I’ve been low. Lower than I have been in years. It’s not uncommon with Bipolar disorder. You have your highs, and you have your lows. Both have cost me. A lot. But this time, I had an amazing support system that was in place to help me push through. When I didn’t have children, it was too easy to never leave the bed during a low. I didn’t have that option this time. I was up by six-thirty each morning to feed and take care of my daughters. I work evenings, and recently have been working every evening until ten or later. Which means I get to bed by eleven at the earliest, only to wake up in the middle of the night for the littlest, and then for good at six-thirty. Sleep is the best remedy for a low, but that was not an option this time. A mom can’t stay in bed. She can’t cover her head with the covers, curl into a ball, and wish she were dead. I couldn’t do that no matter how much I wanted to.
After a week of this low, I turned to my Goddess. I cast my circle, turned on some relaxing music, and meditated. Nothing else was helping, so I gave my mental health over to Her and prayed for help. I chose the Element of Water to help me on my journey. With my fingertips in my blessed moon water, I closed my eyes and envisioned a stream. I asked for help. I asked for inner peace, so that I could finally feel like myself again.
And she responded. I was taken to the stream I envisioned. I could feel the water around me as I floated on my back. I could feel it and hear the difference as the water covered my ears. And then she came. She was water. Her outline was clear, yet she was made entirely of the water from the stream. She came up beside me, and I knew instantly that it was her. All I could do was cry. Tears poured down my face as she embraced me. She held me to her as I sobbed and we drifted downstream. We went down a waterfall, with me lying on her. I held my hand out and felt the water pass through my fingers. I don’t know how long it lasted, it felt like hours. The most relaxing hours I have ever had. My muscles served no purpose, so they did nothing to hold me above the water. It was all Her. I called out her name in sobs and clung to her as best I could.

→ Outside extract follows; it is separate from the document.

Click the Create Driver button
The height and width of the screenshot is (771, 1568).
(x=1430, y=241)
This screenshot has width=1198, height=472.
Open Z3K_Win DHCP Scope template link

As I came out of the vision, I could feel how wet my face and lap was. I reached up with an unsteady hand and felt the tears on my face. I don’t know just how much I cried, or if I was sobbing aloud in my living room, as I was in the stream. But I felt different. Shaky, but more myself than I’d felt in a long time. I closed my circle, cleaned up, and went to bed. I had no dreams that night. Nor did my kids wake me up. I got a full night’s sleep. She knew. She knew what I needed, and now that I had finally asked for help, she was there looking out for me. The next morning it didn’t hurt as much getting out of bed. It didn’t take as much mental strain to smile at my girls.
I wasn’t cured, I wasn’t even out of my low yet. But I was better.